── DATA FOR THE TASK ──

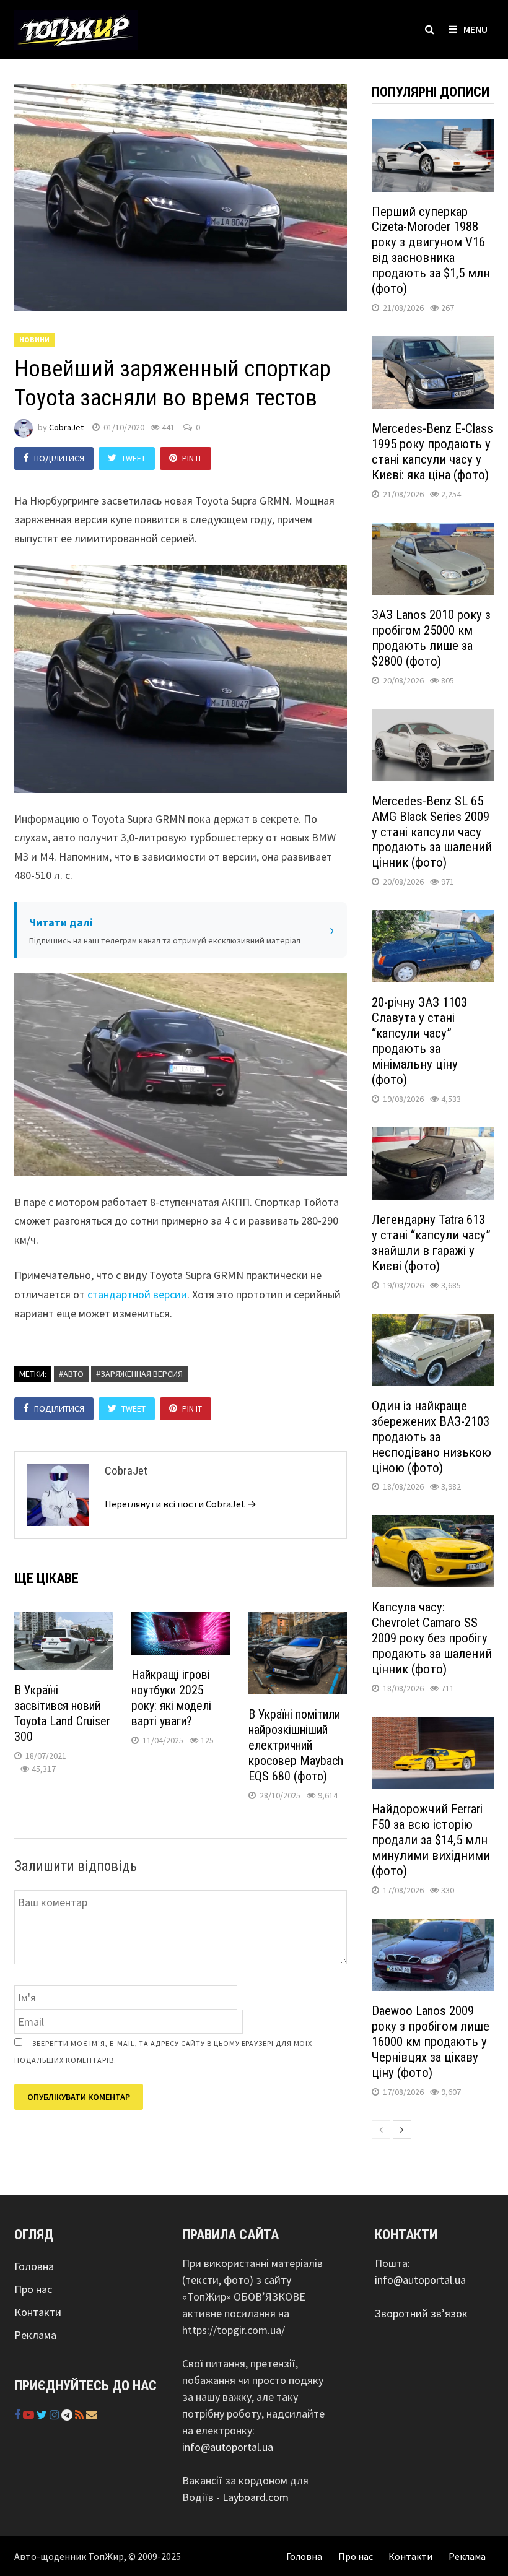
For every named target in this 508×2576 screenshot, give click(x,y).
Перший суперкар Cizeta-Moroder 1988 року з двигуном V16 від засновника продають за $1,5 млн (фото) (431, 250)
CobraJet (66, 427)
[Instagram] (55, 2415)
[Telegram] (68, 2415)
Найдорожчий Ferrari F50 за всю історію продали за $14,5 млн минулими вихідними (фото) (431, 1840)
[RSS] (80, 2415)
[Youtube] (30, 2415)
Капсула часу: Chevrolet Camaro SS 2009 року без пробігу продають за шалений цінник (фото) (432, 1638)
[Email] (91, 2415)
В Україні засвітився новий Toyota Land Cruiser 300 (62, 1713)
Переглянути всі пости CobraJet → (180, 1504)
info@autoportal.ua (227, 2447)
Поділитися (59, 458)
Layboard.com (255, 2497)
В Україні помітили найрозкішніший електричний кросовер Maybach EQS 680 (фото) (295, 1745)
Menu (475, 29)
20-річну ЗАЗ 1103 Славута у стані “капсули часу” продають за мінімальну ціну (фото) (419, 1041)
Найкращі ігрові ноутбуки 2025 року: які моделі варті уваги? (171, 1697)
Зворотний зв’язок (421, 2313)
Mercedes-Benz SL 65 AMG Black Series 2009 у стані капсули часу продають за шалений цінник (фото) (432, 832)
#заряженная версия (139, 1373)
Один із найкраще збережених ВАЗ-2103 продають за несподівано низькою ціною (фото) (431, 1437)
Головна (34, 2266)
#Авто (71, 1373)
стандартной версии (137, 1294)
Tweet (133, 458)
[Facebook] (18, 2415)
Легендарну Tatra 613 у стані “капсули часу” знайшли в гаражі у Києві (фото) (431, 1242)
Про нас (33, 2289)
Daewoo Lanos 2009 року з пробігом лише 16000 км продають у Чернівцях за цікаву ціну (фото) (430, 2041)
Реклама (35, 2335)
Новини (34, 339)
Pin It (192, 458)
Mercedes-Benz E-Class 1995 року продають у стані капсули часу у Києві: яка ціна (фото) (432, 451)
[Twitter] (43, 2415)
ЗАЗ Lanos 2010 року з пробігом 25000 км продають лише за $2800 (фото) (431, 638)
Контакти (37, 2312)
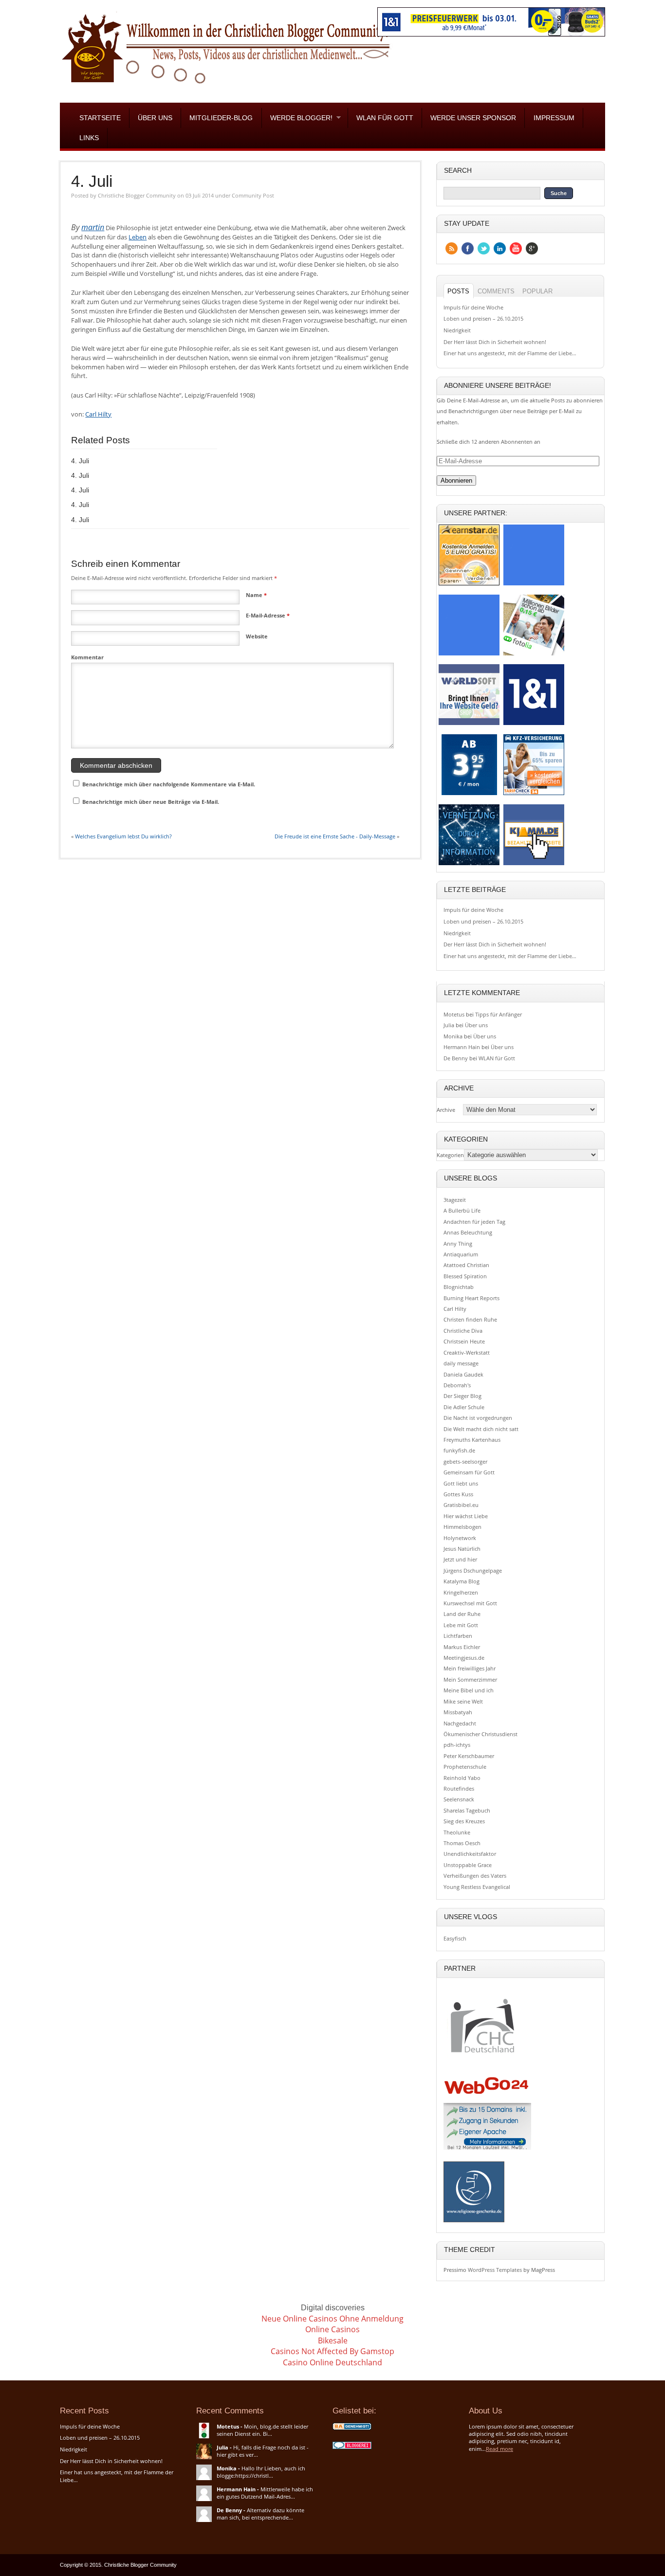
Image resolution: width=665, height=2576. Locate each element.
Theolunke (456, 1832)
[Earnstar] (469, 584)
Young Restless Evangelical (476, 1886)
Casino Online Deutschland (332, 2362)
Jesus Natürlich (461, 1548)
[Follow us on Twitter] (483, 248)
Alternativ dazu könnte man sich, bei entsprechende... (260, 2513)
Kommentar (87, 657)
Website (257, 636)
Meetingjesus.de (463, 1657)
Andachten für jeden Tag (474, 1221)
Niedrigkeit (457, 330)
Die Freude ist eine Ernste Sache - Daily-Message (335, 836)
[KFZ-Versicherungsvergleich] (533, 794)
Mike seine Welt (463, 1701)
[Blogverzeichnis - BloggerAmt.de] (351, 2429)
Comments (496, 290)
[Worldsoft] (469, 724)
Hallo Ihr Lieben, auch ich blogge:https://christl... (261, 2472)
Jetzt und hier (460, 1559)
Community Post (253, 195)
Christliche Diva (462, 1330)
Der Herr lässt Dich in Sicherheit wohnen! (494, 341)
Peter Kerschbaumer (468, 1756)
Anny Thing (457, 1243)
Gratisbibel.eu (461, 1504)
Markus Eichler (461, 1647)
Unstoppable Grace (467, 1865)
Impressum (554, 118)
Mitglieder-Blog (221, 118)
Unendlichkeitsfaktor (469, 1853)
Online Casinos (332, 2329)
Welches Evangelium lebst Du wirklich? (123, 836)
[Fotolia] (533, 654)
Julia (448, 1025)
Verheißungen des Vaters (474, 1875)
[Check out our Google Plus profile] (531, 248)
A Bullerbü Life (461, 1210)
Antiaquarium (460, 1254)
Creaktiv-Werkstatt (466, 1352)
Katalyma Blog (461, 1581)
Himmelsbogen (462, 1526)
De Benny (455, 1058)
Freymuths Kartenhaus (471, 1439)
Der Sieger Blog (462, 1395)
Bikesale (333, 2340)
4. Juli (91, 181)
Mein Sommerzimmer (470, 1679)
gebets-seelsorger (465, 1461)
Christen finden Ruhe (470, 1319)
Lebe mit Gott (460, 1625)
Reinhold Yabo (461, 1777)
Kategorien (450, 1155)
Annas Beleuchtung (467, 1232)
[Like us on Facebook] (467, 248)
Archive (446, 1109)
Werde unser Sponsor (473, 118)
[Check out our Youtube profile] (515, 248)
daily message (461, 1363)
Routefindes (458, 1788)
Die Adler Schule (463, 1407)
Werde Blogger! (297, 118)
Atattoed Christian (466, 1265)
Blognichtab (458, 1286)
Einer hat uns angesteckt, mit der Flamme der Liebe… (509, 353)
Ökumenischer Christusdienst (480, 1734)
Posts (458, 290)
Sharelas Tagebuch (466, 1810)
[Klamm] (533, 864)
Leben (138, 237)
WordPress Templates (495, 2269)
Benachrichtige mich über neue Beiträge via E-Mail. (150, 801)
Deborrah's (457, 1385)
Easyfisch (454, 1938)
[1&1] (533, 724)
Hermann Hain (461, 1047)
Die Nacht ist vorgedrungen (477, 1417)
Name (256, 595)
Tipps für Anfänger (498, 1014)
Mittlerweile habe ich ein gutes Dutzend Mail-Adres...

───

What you return must be an exact retyping of the lines above starting at the line with "Niedrigkeit (457, 330)" and ending at the line with "[Worldsoft] (469, 724)", and nothing besides.

TASK ANSWER
Niedrigkeit (457, 330)
Die Freude ist eine Ernste Sache - Daily-Message (335, 836)
[KFZ-Versicherungsvergleich] (533, 794)
Mike seine Welt (463, 1701)
[Blogverzeichnis - BloggerAmt.de] (351, 2429)
Comments (496, 290)
[Worldsoft] (469, 724)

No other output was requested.